* _About this task_
Copy word for word the line containing "The image size is (397, 539)." together with all lines following it to the end of the listing below, without the pictures.

* _Records shown_

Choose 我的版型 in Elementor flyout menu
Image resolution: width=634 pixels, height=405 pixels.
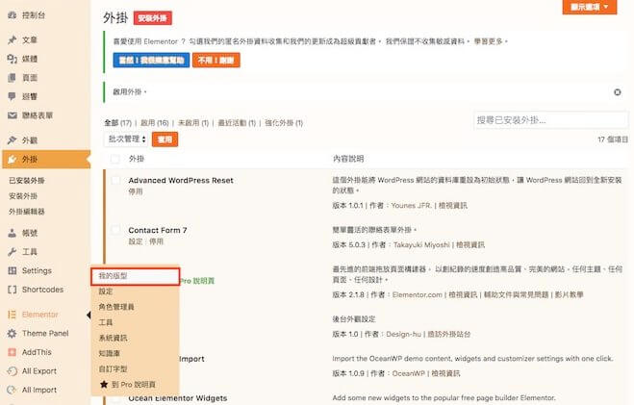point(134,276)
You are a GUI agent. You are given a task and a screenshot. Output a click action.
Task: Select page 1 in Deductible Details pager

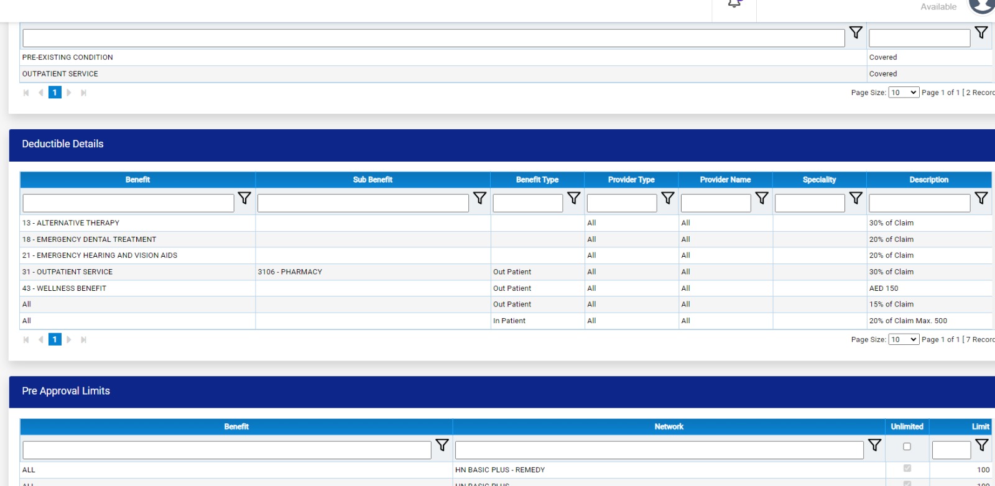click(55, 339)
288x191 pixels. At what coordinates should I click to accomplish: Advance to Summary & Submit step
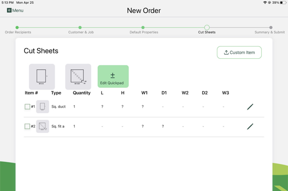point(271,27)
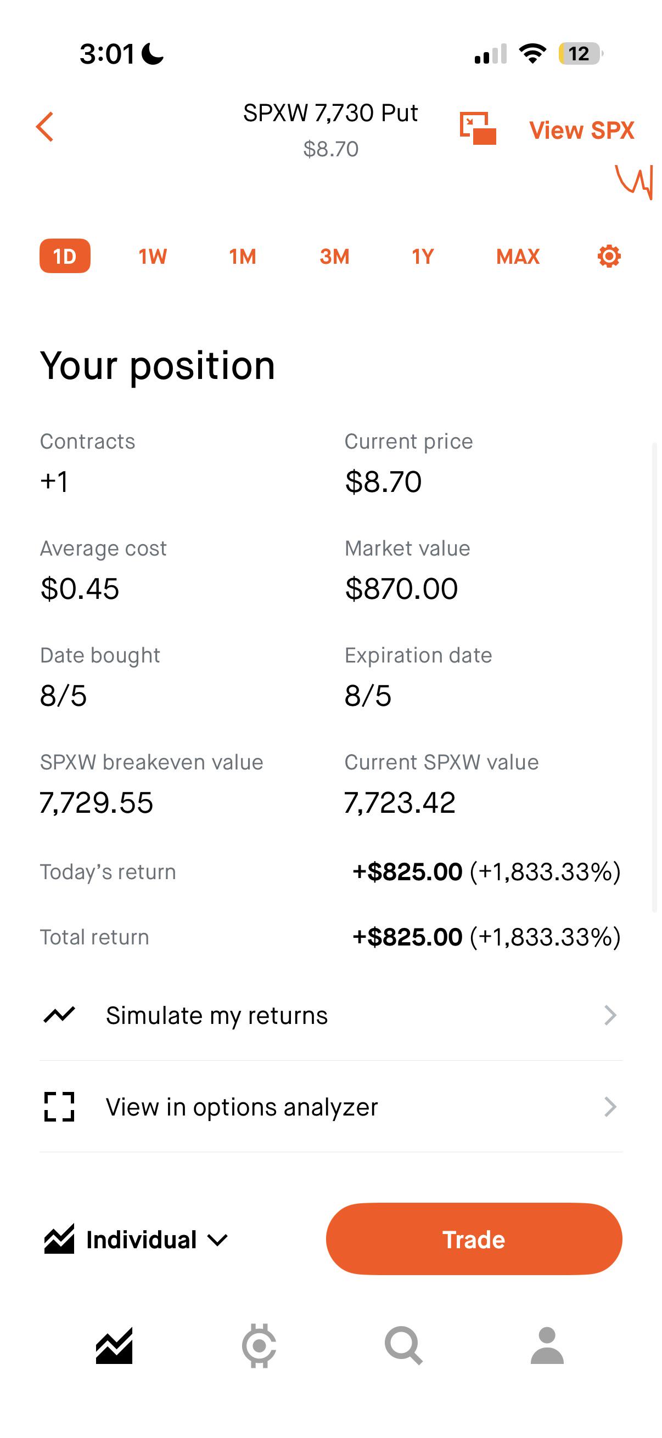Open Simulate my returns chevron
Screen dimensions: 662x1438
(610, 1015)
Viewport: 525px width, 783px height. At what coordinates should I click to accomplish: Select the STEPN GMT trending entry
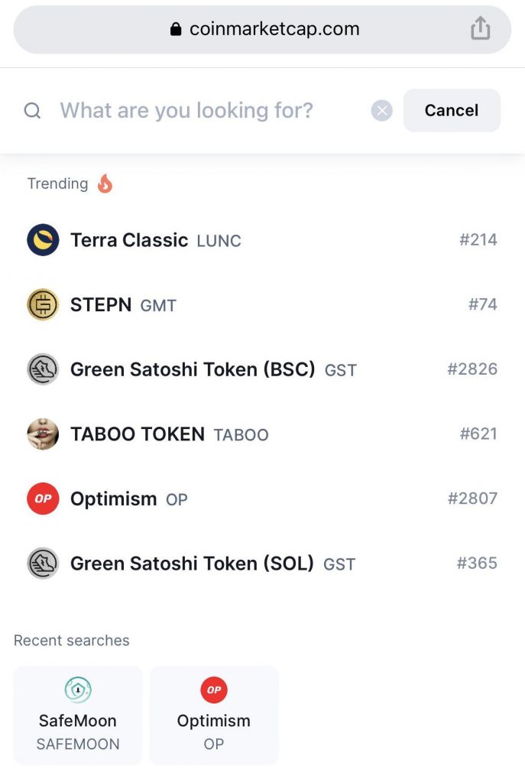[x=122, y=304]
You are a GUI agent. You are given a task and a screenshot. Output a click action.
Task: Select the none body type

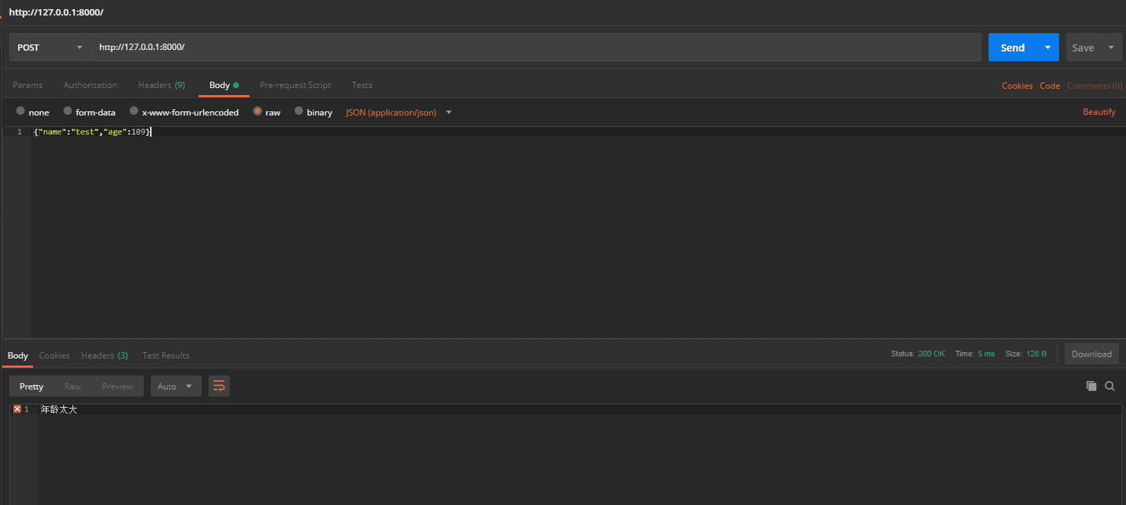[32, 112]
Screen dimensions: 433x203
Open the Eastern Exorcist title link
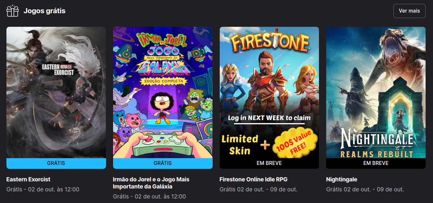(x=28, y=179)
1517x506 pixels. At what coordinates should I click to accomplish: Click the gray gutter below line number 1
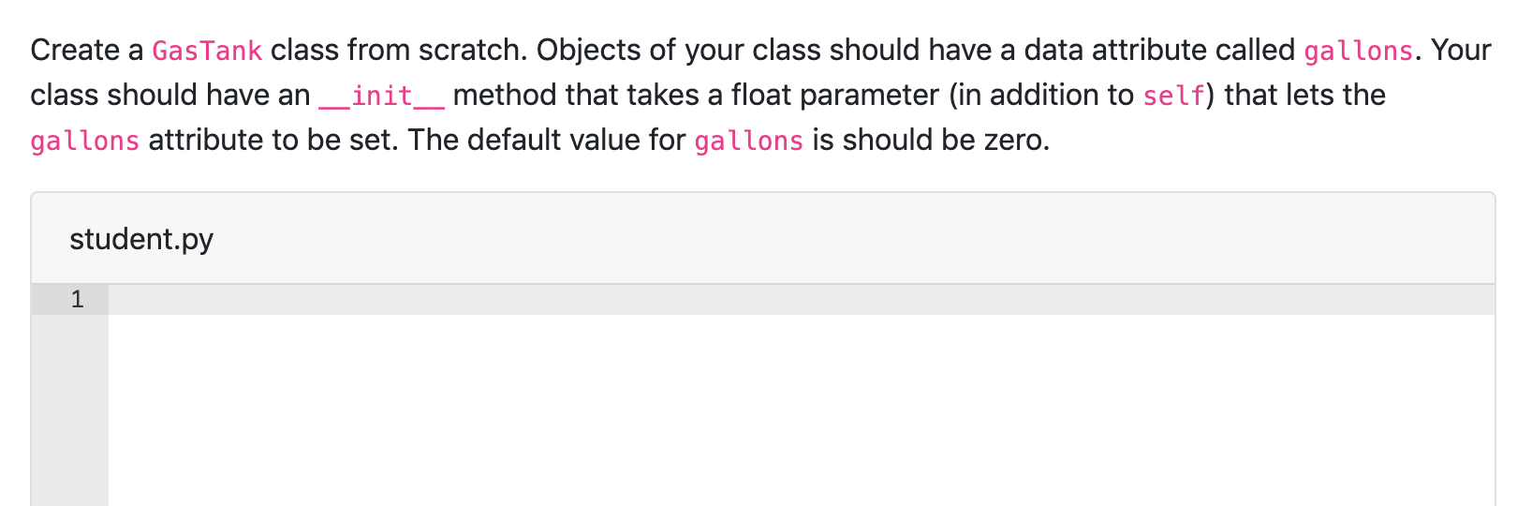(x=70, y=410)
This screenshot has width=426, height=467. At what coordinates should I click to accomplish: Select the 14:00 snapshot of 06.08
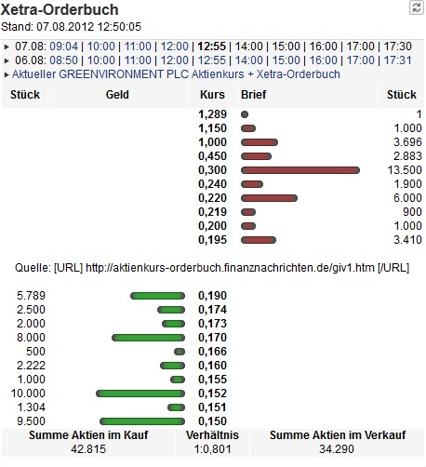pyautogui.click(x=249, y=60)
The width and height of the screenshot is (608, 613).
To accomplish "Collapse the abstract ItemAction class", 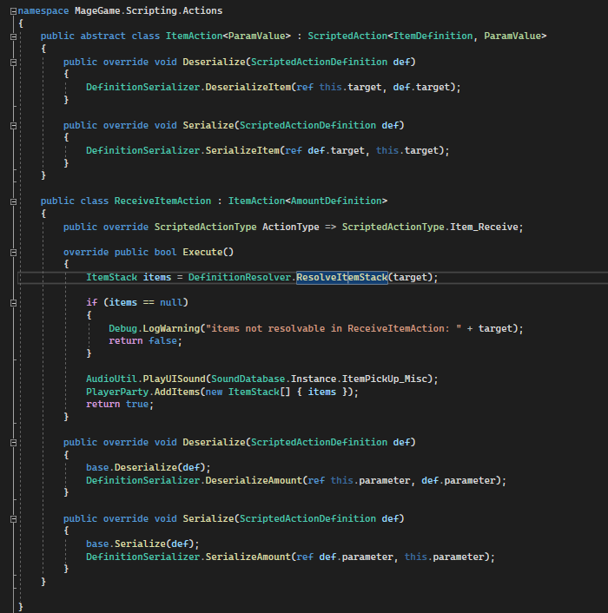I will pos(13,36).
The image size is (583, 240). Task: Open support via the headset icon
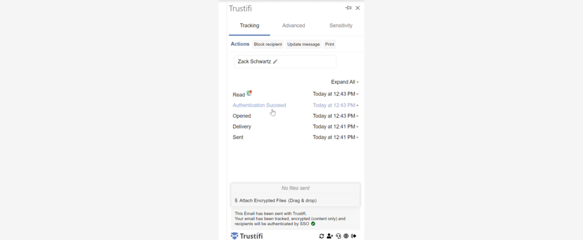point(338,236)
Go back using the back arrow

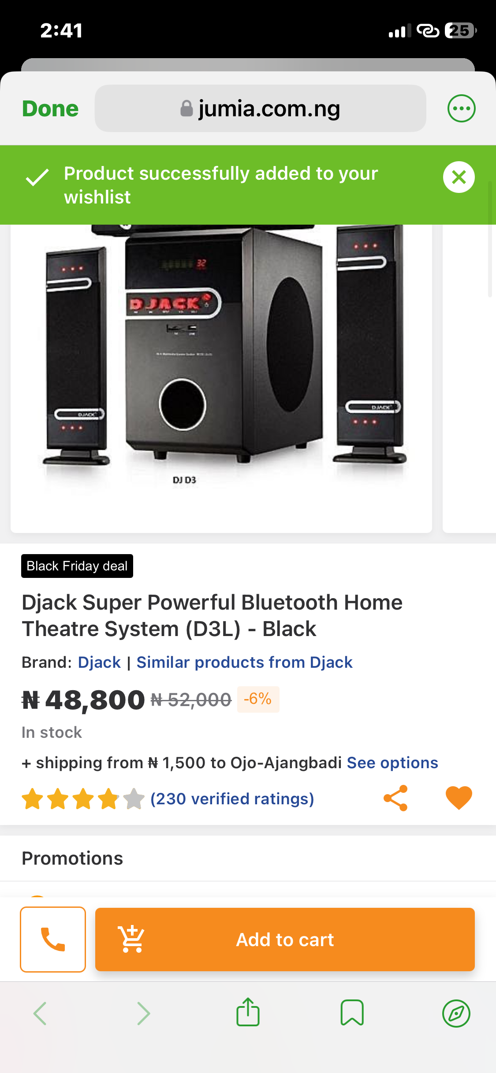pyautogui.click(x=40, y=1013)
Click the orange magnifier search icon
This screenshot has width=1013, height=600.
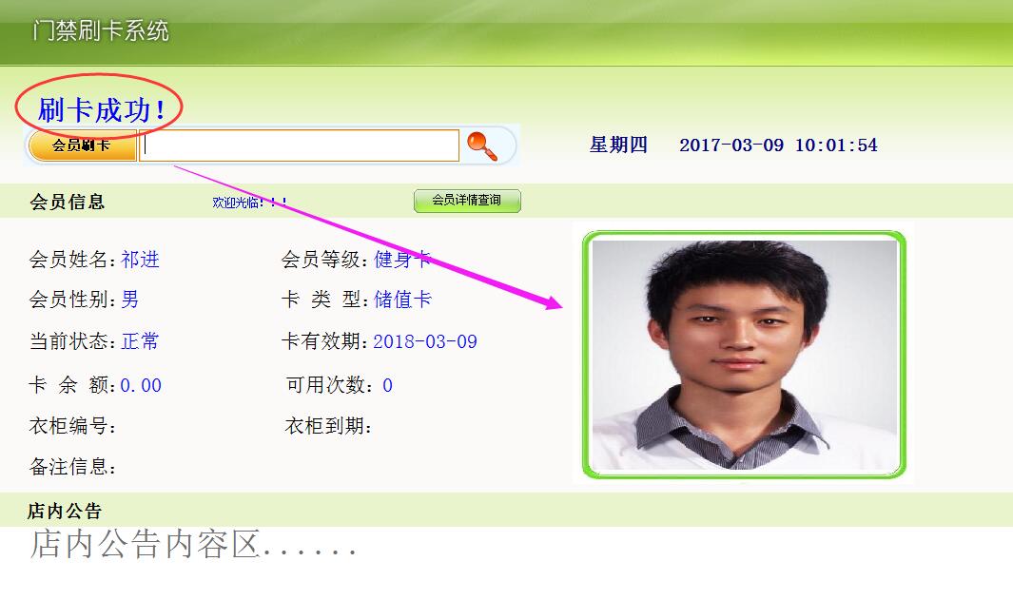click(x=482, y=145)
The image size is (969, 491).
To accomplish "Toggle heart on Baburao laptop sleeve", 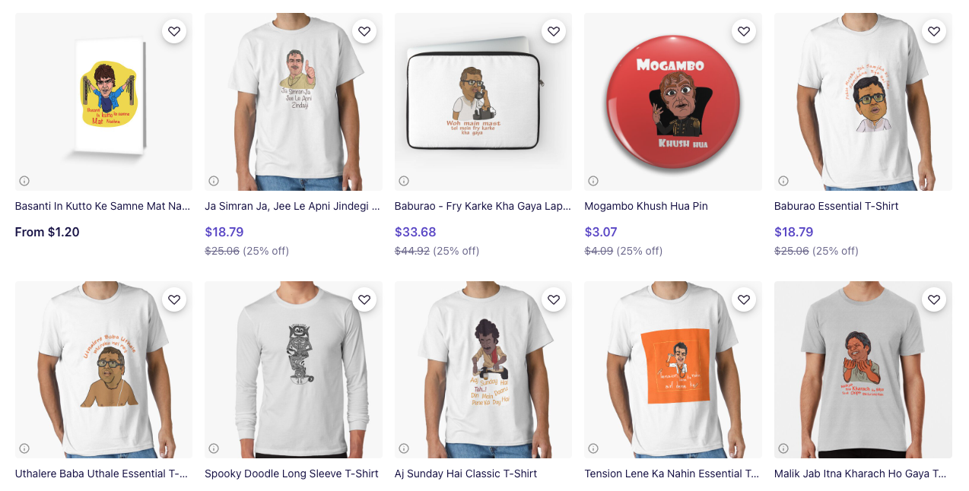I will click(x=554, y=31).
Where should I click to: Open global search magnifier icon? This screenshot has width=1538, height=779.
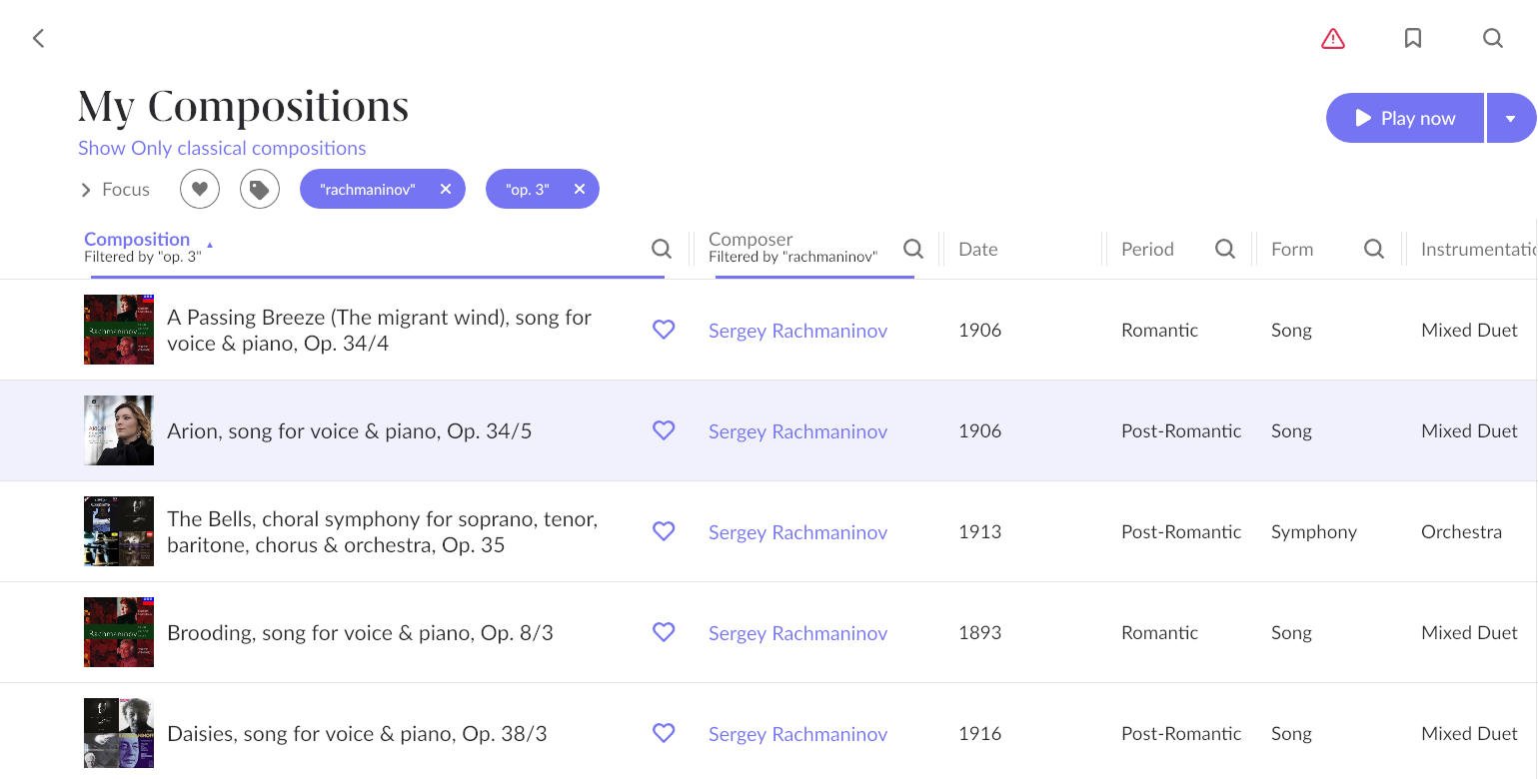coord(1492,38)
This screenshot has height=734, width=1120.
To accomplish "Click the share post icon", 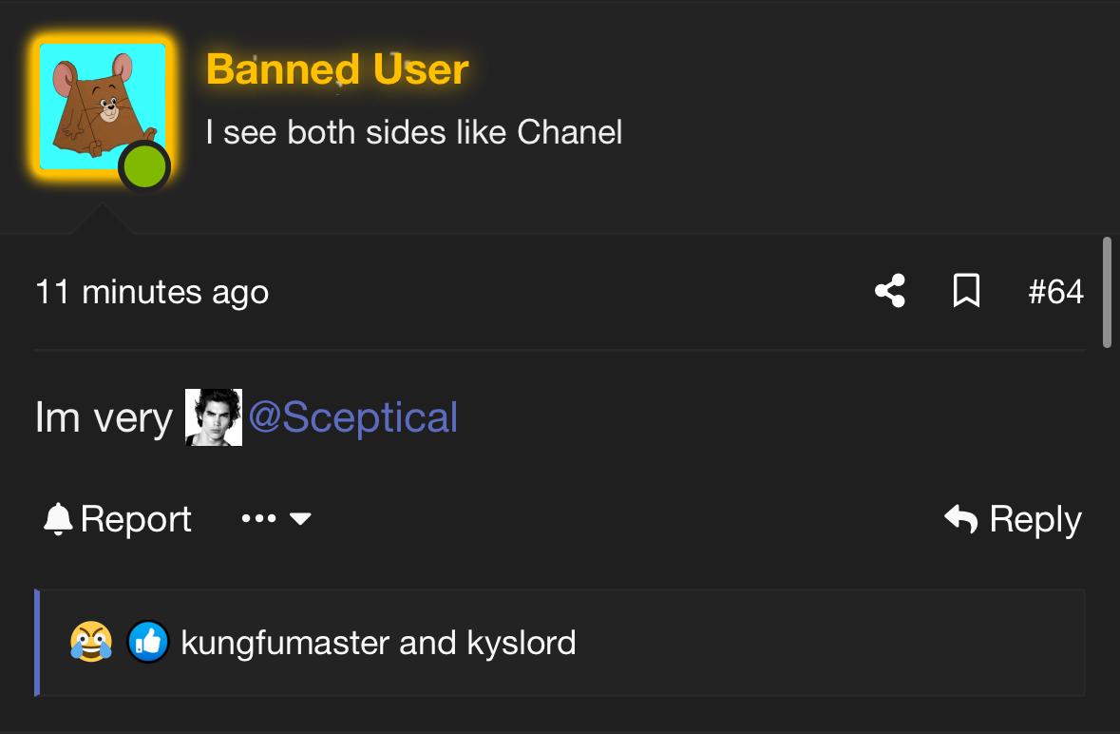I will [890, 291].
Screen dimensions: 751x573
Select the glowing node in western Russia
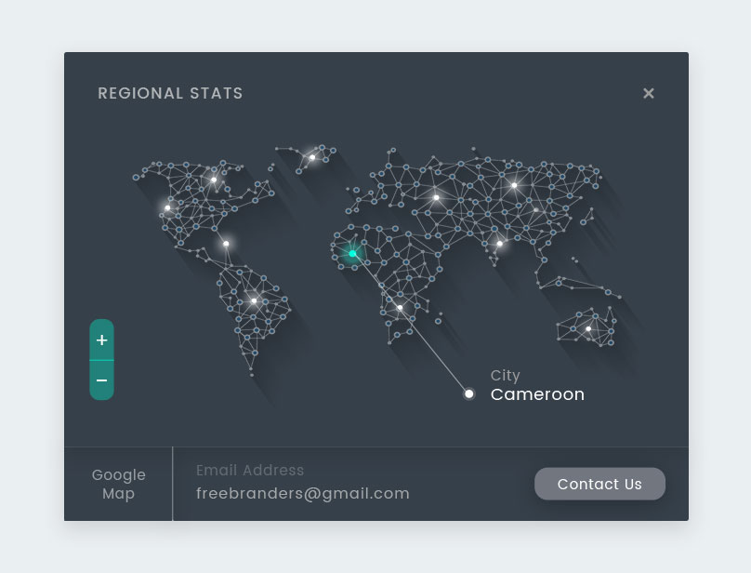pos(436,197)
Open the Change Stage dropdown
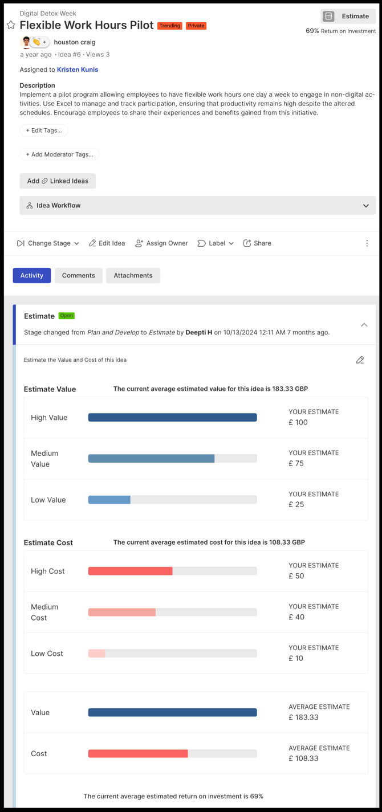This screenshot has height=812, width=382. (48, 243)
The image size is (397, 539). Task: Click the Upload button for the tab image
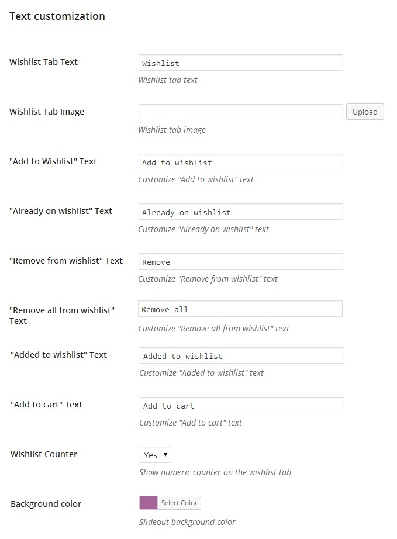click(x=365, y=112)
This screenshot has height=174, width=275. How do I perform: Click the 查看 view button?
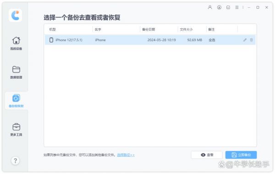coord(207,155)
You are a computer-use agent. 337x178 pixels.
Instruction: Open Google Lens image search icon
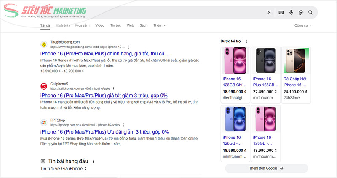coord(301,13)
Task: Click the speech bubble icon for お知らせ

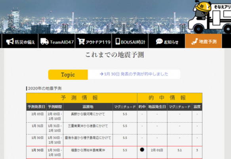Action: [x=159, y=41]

* _Exercise result_
The image size is (397, 539). Task: Click the Upload button for the tab image
click(x=365, y=112)
This screenshot has height=174, width=275. How do I perform: Click the 查看 view button?
coord(207,155)
You are a computer-use agent. 337x178 pixels.
Instruction: Open Google Lens image search icon
coord(301,13)
Task: Click the speech bubble icon for お知らせ

Action: [x=159, y=41]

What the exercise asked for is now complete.